Problem:
With every picture left out, give the data below back exactly.

(Data excerpts)
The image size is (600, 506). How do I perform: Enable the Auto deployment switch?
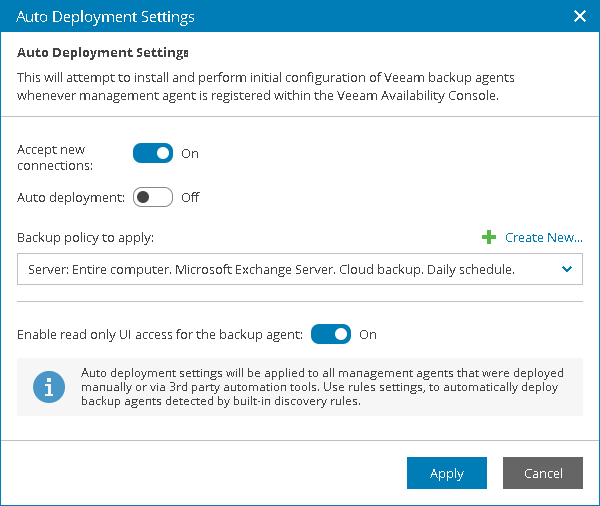[153, 197]
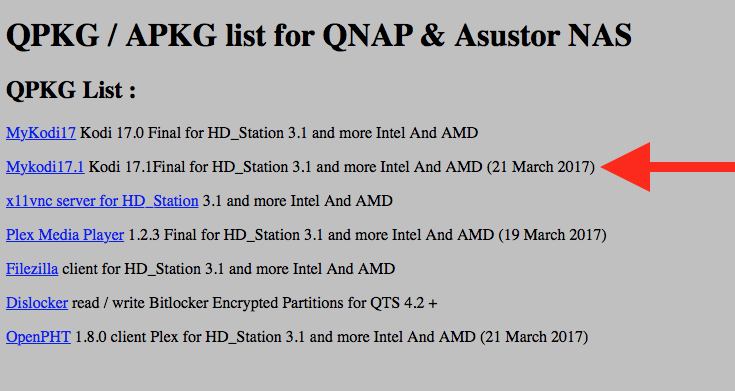Follow the OpenPHT link
The height and width of the screenshot is (391, 735).
coord(38,337)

Response to the task:
The image size is (600, 506). How do I perform: Enable the Auto deployment switch?
[153, 197]
Follow the OpenPHT link
The height and width of the screenshot is (391, 735).
coord(38,337)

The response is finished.